Kolumne Himmel & Erde 1700 Jahre jüdisches Leben in Deutschland

Wesel · Thomas Brödenfeld, Superintendent des Evangelischen Kirchenkreises Wesel, wünscht sich ein klares Bekenntnis, dass Jüdinnen und Juden ein Teil der Gesellschaft sind. Der menschenverachtende Antisemitismus muss ein Ende haben.

 Thomas Brödenfeld ist Superintendent des Evangelischen Kirchenkreises Wesel.

Thomas Brödenfeld ist Superintendent des Evangelischen Kirchenkreises Wesel.

Foto: Malz, Ekkehart (ema)

Seit 1700 Jahren ist jüdisches Leben auf dem Gebiet des heutigen Deutschland nachgewiesen – das ist Anlass für ein Festjahr mit rund 1000 Veranstaltungen. Der früheste Nachweis für jüdisches Leben auf deutschem Territorium stammt aus dem Jahr 321. Damals erließ der römische Kaiser Konstantin ein Gesetz, das den Juden eine Berufung in den Kölner Stadtrat ermöglichte. Dieses Dekret gilt als der älteste Beleg für die Existenz jüdischer Gemeinden auf dem Gebiet des heutigen Deutschlands.

Den bundesweiten Auftakt des Erinnerungsjahres 2021 bildete ein Festakt am 21. Februar in der Kölner Synagoge. Mit seiner Ansprache eröffnete Bundespräsident Steinmeier das Festjahr „1700 Jahre jüdisches Leben in Deutschland“, das wie viele andere Ereignisse auch unter den schwierigen Einschränkungen der Corona-Pandemie steht. Steinmeier machte in seiner Rede deutlich, dass Deutschland nur dann „vollkommen bei sich sei, wenn Juden sich hier vollkommen zu Hause fühlen.“ Das sei der Auftrag aus 1700 Jahren Geschichte jüdischen Lebens in Deutschland.

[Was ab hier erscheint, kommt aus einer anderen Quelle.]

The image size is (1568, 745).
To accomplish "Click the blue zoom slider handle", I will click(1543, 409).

Wir alle wissen, wie entsetzlich weite Teile der Geschichte jüdischen Lebens in Deutschland verlaufen sind. Während Jüdinnen und Juden das religiöse, kulturelle und wissenschaftliche Leben in Deutschland in vielfältiger Weise bereichert haben, haben sich Deutsche immer wieder an jüdischem Leben schuldig gemacht. Die christlichen Kirchen marschierten dabei über viele Jahrhunderte an vorderster Stelle mit. Juden wurden verantwortlich gemacht für Krankheiten und Seuchen, Hunger und Armut. Der stumpfsinnige Reflex, jüdisches Leben gänzlich zu vernichten und auszurotten, mündete in der Katastrophe des Nationalsozialismus und der Shoa.

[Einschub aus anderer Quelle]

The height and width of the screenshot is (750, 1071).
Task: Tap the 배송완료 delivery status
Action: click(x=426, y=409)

Bis heute hält sich ein menschenverachtender Antisemitismus in unserem Land, der mit Judenwitzen auf Schulhöfen beginnt und in Anschlägen wie auf die Synagoge in Halle 2019 endet. Brauner Bodensatz wie die AfD hat es sogar bis in die Parlamente geschafft. Anlässlich dieses Festjahres wünsche ich mir, wie es unser Bundespräsident gesagt hat, ein klares Bekenntnis, dass „Jüdinnen und Juden in Deutschland ein Teil von uns sind“ – sowie ein entschiedenes Entgegentreten denen gegenüber, „die das noch oder wieder infrage stellen“.